TASK TO CARRY OUT
Reproduce exactly, from the data that follows, the line with "Фасадные материалы (381, 2069)", the line with "Подвес K-FLEX 25x089 SOLAR HT (178, 1476)", and every line that lies between them.
§ §
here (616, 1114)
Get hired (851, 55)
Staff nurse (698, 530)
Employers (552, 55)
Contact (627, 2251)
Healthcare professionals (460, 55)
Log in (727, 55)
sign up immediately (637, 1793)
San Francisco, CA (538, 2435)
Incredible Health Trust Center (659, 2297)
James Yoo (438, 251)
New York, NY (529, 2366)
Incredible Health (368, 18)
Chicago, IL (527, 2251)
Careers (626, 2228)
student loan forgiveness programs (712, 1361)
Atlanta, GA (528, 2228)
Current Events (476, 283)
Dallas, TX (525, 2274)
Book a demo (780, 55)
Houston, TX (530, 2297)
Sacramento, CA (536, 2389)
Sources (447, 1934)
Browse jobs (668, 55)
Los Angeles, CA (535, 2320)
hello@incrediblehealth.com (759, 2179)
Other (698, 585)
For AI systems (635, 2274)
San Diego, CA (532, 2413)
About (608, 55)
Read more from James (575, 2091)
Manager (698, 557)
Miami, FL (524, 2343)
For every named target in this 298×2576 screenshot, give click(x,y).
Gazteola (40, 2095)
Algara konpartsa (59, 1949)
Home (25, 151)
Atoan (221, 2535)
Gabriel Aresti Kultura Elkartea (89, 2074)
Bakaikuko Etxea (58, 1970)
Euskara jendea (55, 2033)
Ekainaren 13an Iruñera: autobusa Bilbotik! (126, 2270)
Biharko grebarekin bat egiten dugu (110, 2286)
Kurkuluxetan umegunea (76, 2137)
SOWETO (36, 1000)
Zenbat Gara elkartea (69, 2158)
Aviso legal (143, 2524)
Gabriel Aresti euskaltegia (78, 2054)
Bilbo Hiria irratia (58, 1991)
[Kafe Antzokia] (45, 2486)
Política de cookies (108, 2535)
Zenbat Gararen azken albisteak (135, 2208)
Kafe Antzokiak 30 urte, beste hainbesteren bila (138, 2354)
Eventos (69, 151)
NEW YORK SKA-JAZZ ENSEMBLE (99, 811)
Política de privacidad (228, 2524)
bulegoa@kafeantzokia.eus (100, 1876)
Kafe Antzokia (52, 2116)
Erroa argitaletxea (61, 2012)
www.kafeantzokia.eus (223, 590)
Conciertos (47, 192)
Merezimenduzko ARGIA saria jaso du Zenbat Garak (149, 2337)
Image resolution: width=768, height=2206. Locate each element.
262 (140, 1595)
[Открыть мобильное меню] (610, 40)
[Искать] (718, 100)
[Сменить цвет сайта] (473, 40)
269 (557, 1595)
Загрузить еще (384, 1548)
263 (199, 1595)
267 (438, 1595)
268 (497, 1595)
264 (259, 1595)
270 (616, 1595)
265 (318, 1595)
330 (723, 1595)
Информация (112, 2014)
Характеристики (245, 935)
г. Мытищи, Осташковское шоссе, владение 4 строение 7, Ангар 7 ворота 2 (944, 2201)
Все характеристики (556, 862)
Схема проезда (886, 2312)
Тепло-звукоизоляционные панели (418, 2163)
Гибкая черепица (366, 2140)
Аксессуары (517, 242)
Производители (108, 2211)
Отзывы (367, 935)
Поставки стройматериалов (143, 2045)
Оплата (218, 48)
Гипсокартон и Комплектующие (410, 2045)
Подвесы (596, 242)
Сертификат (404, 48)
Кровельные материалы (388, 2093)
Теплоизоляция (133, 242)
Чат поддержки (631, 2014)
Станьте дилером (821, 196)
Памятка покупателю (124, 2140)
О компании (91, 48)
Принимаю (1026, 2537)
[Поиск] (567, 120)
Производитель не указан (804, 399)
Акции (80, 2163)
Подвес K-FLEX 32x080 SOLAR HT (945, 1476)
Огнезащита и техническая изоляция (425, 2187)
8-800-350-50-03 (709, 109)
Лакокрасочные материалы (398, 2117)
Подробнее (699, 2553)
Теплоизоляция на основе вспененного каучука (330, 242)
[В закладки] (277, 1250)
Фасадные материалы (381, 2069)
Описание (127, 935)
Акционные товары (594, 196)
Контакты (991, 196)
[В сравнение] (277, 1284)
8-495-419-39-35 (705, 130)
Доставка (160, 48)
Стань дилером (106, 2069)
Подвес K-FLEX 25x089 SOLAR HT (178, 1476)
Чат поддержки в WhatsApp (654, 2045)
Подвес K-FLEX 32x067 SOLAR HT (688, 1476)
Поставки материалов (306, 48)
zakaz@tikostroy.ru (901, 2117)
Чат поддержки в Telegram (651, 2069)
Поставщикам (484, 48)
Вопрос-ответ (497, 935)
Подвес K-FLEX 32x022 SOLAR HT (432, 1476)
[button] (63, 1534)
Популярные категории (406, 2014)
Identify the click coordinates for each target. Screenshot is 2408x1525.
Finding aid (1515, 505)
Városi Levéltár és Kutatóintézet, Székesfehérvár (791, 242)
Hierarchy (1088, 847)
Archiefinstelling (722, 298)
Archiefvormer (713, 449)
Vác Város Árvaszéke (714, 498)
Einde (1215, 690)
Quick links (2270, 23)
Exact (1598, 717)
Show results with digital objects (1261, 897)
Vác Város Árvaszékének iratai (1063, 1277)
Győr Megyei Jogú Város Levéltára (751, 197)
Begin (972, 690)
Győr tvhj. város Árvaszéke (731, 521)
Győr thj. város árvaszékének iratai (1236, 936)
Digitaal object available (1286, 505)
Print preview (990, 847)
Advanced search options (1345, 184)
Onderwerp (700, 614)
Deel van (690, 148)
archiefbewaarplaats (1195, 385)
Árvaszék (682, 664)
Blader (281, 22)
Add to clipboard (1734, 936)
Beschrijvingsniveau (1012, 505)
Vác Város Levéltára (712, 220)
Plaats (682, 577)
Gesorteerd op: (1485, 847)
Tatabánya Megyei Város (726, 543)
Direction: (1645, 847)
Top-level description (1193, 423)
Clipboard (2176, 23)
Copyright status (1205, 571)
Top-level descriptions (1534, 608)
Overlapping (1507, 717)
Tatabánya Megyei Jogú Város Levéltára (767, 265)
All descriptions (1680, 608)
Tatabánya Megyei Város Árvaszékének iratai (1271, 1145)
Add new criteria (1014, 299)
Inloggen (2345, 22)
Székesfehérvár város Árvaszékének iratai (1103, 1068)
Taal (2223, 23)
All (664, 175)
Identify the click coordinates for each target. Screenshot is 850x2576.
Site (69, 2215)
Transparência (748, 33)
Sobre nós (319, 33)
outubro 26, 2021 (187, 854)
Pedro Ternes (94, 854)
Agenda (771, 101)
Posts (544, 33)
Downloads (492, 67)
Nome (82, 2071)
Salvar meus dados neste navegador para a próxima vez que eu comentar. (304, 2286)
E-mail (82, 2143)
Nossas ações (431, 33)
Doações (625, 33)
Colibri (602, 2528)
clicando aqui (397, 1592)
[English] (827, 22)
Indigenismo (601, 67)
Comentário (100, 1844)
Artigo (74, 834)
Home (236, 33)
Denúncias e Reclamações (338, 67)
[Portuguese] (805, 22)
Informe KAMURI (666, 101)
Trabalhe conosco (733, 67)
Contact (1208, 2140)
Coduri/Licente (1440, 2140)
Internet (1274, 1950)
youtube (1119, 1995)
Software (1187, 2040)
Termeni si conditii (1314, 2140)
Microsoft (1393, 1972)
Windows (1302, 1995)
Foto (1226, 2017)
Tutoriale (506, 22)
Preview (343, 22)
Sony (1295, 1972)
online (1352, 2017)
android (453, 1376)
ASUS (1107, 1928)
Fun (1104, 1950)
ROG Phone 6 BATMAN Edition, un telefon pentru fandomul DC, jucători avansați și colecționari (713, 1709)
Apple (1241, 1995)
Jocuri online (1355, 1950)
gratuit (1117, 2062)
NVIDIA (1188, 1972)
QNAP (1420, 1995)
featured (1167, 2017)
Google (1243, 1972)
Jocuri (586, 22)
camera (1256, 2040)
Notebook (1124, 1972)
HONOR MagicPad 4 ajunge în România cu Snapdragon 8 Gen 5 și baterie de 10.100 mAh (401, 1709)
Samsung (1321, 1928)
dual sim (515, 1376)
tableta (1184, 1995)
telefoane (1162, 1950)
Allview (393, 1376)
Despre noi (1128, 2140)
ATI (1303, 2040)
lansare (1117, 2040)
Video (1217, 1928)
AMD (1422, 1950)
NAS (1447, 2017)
§ §
TASK OUTPUT
Фасадные материалы (381, 2069)
Описание (127, 935)
Акционные товары (594, 196)
Контакты (991, 196)
[В сравнение] (277, 1284)
8-495-419-39-35 (705, 130)
Доставка (160, 48)
Стань дилером (106, 2069)
Подвес K-FLEX 25x089 SOLAR HT (178, 1476)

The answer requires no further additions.